What will you be shooting? Is it anything that really needs to extra 1fps? 

If not, shoot in 14bit.


----------



## timarp000 (Jul 19, 2013)

cptkid said:


> timarp000 said:
> 
> 
> > Tinderbox (UK) said:
> ...


I shoot macro and wildlife! Hence i need fast shutter speeds. Im choosing between the D7000 and D7100 and this slower 5fps is actually making me consider the D7000 over the D7100 as it is also $400 cheaper!


----------



## SCraig (Jul 19, 2013)

I would never consider shooting at anything less than the maximum resolution and color depth that my camera is capable of.  I can always down-sample or resize it when necessary, but I can never add what isn't there if I need it.


----------



## KmH (Jul 19, 2013)

Burst mode at any fps rate is not often used for Macro or wildlife.

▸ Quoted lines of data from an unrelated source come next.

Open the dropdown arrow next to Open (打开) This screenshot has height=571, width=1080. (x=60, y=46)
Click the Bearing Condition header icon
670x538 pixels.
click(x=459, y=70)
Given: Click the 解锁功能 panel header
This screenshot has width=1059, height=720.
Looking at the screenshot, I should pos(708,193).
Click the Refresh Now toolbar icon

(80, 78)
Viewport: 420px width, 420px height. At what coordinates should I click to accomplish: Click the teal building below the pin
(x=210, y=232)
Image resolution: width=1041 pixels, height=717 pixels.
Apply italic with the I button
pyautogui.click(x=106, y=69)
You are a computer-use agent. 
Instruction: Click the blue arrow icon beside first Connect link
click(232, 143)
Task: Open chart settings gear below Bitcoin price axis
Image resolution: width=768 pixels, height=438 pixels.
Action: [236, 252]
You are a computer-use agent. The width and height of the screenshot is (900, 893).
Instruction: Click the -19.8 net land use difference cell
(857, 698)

Why do you think you need to shoot in burst mode?


----------



## cptkid (Jul 19, 2013)

KmH said:


> Burst mode at any fps rate is not often used for Macro or wildlife.
> 
> Why do you think you need to shoot in burst mode?



This.


----------



## timarp000 (Jul 19, 2013)

KmH said:


> Burst mode at any fps rate is not often used for Macro or wildlife.
> 
> Why do you think you need to shoot in burst mode?


I use burst mode while shooting flying birds and fast moving animals.
Using burst in macro is just a habit that i have developed as when i shoot flowers they keep moving on a windy day so i use burst mode usuall 3 shots at a time to capture the subject perfectly in the frame


----------



## timarp000 (Jul 19, 2013)

Can anyone tell me the difference between Lossy 14bit and Lossless 14bit?

Is lossy 14bit better than 12bit lossless?


----------



## Gavjenks (Jul 19, 2013)

Well... the 14 bit will be better by 2 bits =P

Seriously, it's a mathematical thing that you don't need example shots for.  2 bits = 4 values of lightness for every 1 in the 12 bit file.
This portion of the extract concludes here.